Appellee was a fireman on one of appellant’s freight engines. On August 2, 1893, while his train was running from Del Ray, Mich., to Ashley, Ind., and while he was engaged in his duties cleaning his engine, he slipped and fell from an alleged defective step on the engine, and the wheels ran over and crushed one of his feet. It is alleged in the complaint filed by appellee that the company “had undertaken, at the time it employed plaintiff, and as a part of the contract of his employment, and did on said day undertake, to provide surgical and medical attendance and’ care to the plaintiff, as the same should be rendered necessary [121]*121by casualty and accident, and to treat him for sucb injuries received while in its service.” Accordingly, immediately after his said injury, appellant took appellee to the Emergency Hospital, in Detroit, where his foot was amputated by a Dr. Maire, a local surgeon acting for appellant’s medical division. Afterwards, on August 5, 1893, appellee was removed by appellant to Peru, in this State, and placed in the hospital located there, and connected with appellant’s railroad. This hospital was then in charge of one Dr. Higgins, as local surgeon, under Dr. Morehouse, chief surgeon of the hospital department of the Wabash Railroad Company. On August 9, 1893, Dr. Higgins reamputated three or four inches more of appellee’s leg. On November 2, 1893, Dr. Morehouse removed Dr. Higgins on account of his indulgence in the use of drugs; and, in December following, an additional amputation was performed on appellee’s leg by a Dr. Griswold, appointed by Dr. Morehouse to succeed Dr. Higgins. About an inch and a quarter more of the bone of the leg was removed in this third amputation.

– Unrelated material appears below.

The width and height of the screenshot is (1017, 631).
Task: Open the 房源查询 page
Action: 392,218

In appellee’s complaint damages were sought both for the negligence of appellant in the use of the defective engine step and other acts alleged to have caused the accident, and also by reason of malpractice on the part of Dr. Higgins in the second amputation, and other treatment of the wounded leg. The jury found for appellant as to the original accident and for appellee as to malpractice by Dr. Higgins, and assessed damages in the sum of $6,500.

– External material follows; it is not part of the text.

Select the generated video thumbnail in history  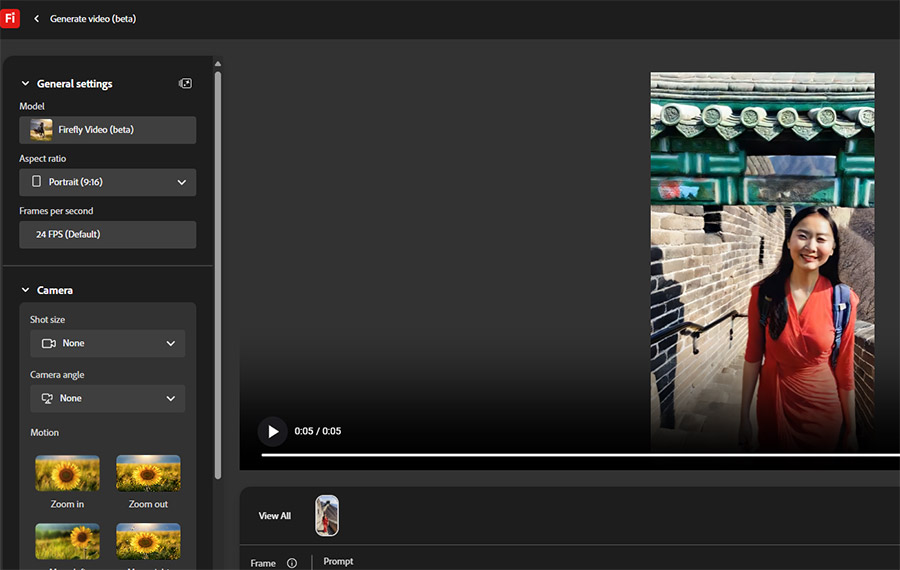327,516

The sufficiency of the complaint is questioned under various assignments of error. The defect indicated is that it appears from the complaint that the company exacted from appellee, without his written consent given, a part of his wages to be used for the maintenance of a hospital, contrary to the provisions of §§2300, 2301 Burns 1894 (Acts 1885, p. 123). Appellant has retained appellee’s money and has placed the same in its treasury as a part of its funds for the care of its sick and disabled employes; but contends that, as appellee [122]*122did not give his written consent to such retention, he has, therefore, by reason of appellant’s said wrongdoing, no right to the benefit which appellant promised him in return for the money so exacted. We do not think the complaint shows any agreement on the part of appellee to violate the statute in question. It is alleged, simply, that the appellant had undertaken, as a part of the contract of employment, to provide surgical and medical attendance and care to the appellee, as the same should be rendered necessary by casualty and accident, and to treat him for such injuries received while in its service; that, consequently, on the happening of appellee’s injury, appellant was in duty hound to furnish him such medical and surgical services; and that appellant, recognizing its said duty, did send appellee first to the Emergency Hospital at Detroit, and then to the hospital at Peru, to receive the care and attention originally promised. Such undertaking to provide surgical and medical care is not, by the statute, made void as a part'of 'the contract of service. The provision of the statute is that it shall be unlawful for a railroad company “to exact from its employes, without first obtaining written consent thereto in each and every instance, any portion of their wages for the maintenance of any hospital, reading-room, library, gymnasium or restaurant.” If the appellant did, indeed, exact any such contributions without the written consent of appellee, — which does not appear from the complaint, — that was not a wrong for which appellee can be held liable. It was the act of appellant; and it is a familiar principle that one cannot take advantage of his own wrong.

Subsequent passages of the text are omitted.